Fourier Transform Infrared and Resonance Raman Studies of the Interaction of Azide with Cytochrome c Oxidase from Paracoccus denitrificans

Abstract

The interaction of azide with oxidized cytochrome c oxidase from Paracoccus denitrificans has been studied by resonance Raman, Fourier transform infrared, and UV−vis spectroscopy. Azide binds in two phases: a high-affinity phase (Kd = 4.1 μM) in which it is bound to a nonmetal site near the binuclear center and a low-affinity phase (Kd = 11.4 mM) in which it is bound as a bridge to the binuclear center. The resonance Raman spectra of the low-affinity phase display one isotope-dependent vibrational mode at 417 cm-1. The FTIR spectra display two isotope-dependent bands at 2038 and 2056 cm-1. We assign the band at 417 cm-1 to ν(Fe−N3−CuB) and the bands at 2038 and 2056 cm-1 to νas(N3). We observe similar FTIR spectra for the azide complex of bovine heart oxidase and conclude that the binuclear center in this oxidase behaves in a manner analogous to the P. denitrificans enzyme. In contrast to mammalian cytochrome c oxidase (Li, W.; Palmer, G. Biochemistry 1993, 322, 1833−1843), the low-affinity phase observed in the interaction of azide with the P. denitrificans enzyme is not associated with binding of azide to heme a. The observation of two FTIR νas(N3) modes suggests that the azide ion binds to two different enzyme conformations, both forming bridging complexes with the binuclear center.
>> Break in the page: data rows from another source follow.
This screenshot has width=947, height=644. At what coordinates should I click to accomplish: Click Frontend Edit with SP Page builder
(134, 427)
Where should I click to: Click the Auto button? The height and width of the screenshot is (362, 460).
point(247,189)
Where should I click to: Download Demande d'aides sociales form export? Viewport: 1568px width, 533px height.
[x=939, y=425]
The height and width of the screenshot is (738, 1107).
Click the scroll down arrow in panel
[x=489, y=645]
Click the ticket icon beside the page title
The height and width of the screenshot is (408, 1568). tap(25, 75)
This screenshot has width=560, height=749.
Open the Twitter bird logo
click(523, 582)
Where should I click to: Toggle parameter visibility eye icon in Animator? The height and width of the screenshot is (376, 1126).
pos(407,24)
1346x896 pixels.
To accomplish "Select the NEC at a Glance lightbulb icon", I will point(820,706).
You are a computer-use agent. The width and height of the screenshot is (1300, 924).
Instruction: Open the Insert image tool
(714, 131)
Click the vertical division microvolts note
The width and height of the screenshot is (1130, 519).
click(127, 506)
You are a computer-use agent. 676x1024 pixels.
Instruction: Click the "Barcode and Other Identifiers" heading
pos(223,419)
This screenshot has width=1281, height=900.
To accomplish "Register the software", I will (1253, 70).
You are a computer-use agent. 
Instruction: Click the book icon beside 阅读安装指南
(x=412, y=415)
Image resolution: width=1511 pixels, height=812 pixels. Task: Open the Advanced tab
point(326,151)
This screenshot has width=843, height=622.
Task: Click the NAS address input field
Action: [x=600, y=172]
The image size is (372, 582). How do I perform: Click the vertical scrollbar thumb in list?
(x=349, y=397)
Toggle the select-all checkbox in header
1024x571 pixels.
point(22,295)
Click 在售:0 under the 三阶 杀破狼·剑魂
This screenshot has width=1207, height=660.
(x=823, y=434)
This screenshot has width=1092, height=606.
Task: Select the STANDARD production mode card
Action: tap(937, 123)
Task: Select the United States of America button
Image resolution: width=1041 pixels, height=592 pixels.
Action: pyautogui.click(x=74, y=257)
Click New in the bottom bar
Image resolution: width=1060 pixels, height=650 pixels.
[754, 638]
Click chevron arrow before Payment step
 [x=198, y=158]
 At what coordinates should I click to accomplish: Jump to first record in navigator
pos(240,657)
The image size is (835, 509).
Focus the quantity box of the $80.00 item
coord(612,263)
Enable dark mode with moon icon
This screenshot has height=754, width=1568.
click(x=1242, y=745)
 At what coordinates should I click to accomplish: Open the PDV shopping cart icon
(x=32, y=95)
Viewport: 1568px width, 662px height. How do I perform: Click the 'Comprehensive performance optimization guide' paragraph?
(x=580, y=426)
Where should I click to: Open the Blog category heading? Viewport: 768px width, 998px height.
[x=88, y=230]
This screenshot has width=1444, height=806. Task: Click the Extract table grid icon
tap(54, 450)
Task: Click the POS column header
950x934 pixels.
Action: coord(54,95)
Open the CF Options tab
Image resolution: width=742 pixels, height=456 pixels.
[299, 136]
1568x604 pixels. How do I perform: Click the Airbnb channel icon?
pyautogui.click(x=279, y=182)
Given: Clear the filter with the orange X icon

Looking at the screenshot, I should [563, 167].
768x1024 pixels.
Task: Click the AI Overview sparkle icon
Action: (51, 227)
Comparison of the UV−vis, resonance Raman, and FTIR data of the azide-bound cytochrome c aa3 from P. denitrificans and those of azide-bound quinol cytochrome bo3 suggest significant alterations in the interaction of azide with the oxidized forms of these bacterial oxidases resulting from specific structural differences within their respective heme a3−CuB and heme o3−CuB binuclear pockets.